Exercise brief: Copy the listing below word for word, starting at the line that contains "Click the retweet count number 25" and continuing down to the line that contains "tap(315, 825)", both lines included, and leave out the pictures.

Data to use:
· · · ·

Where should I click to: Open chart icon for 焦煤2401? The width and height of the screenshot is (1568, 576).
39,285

· · · ·

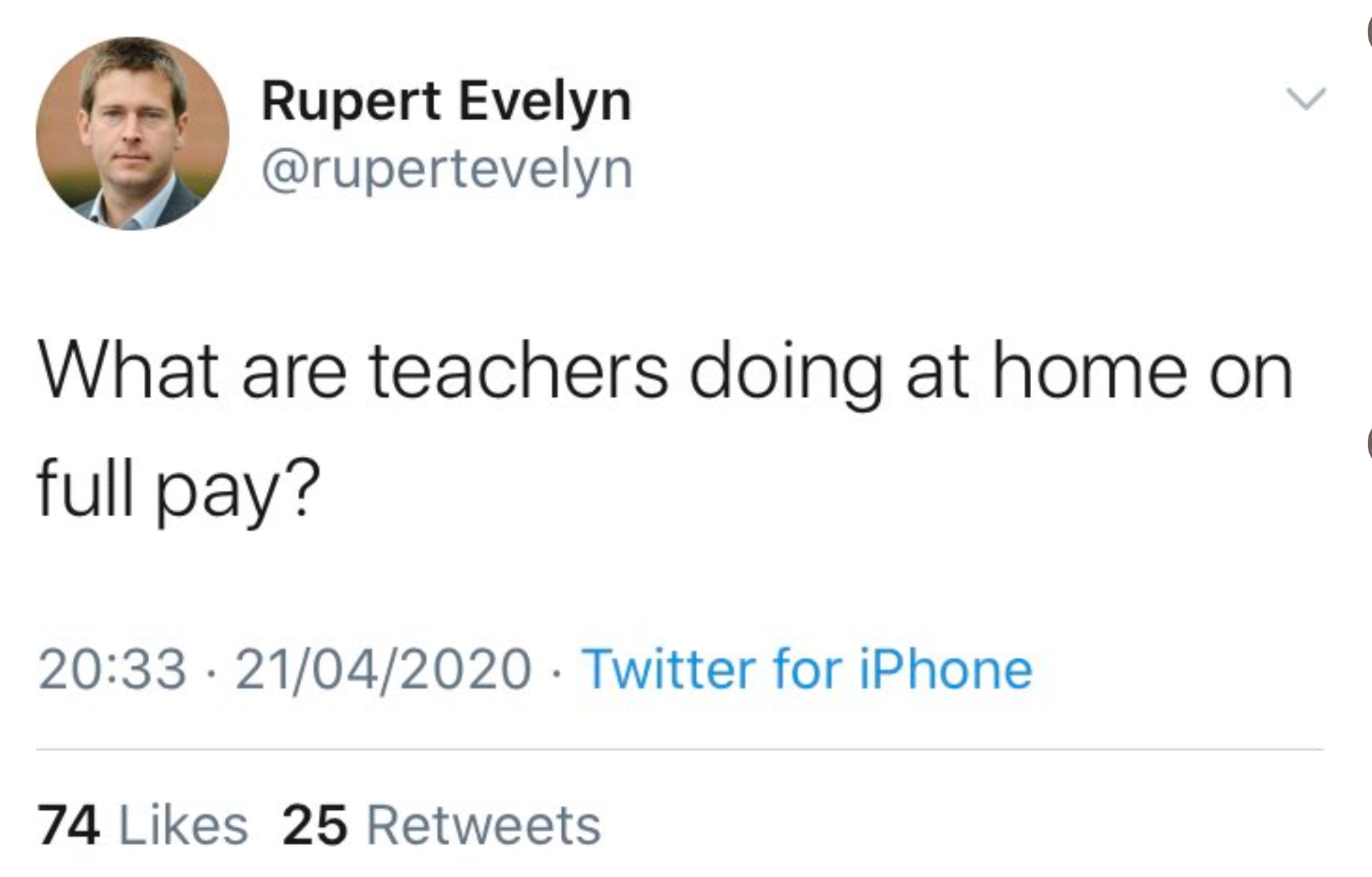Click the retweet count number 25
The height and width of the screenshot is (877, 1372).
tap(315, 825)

· · · ·

Worked answer:
Click the retweet count number 25
The height and width of the screenshot is (877, 1372).
tap(315, 825)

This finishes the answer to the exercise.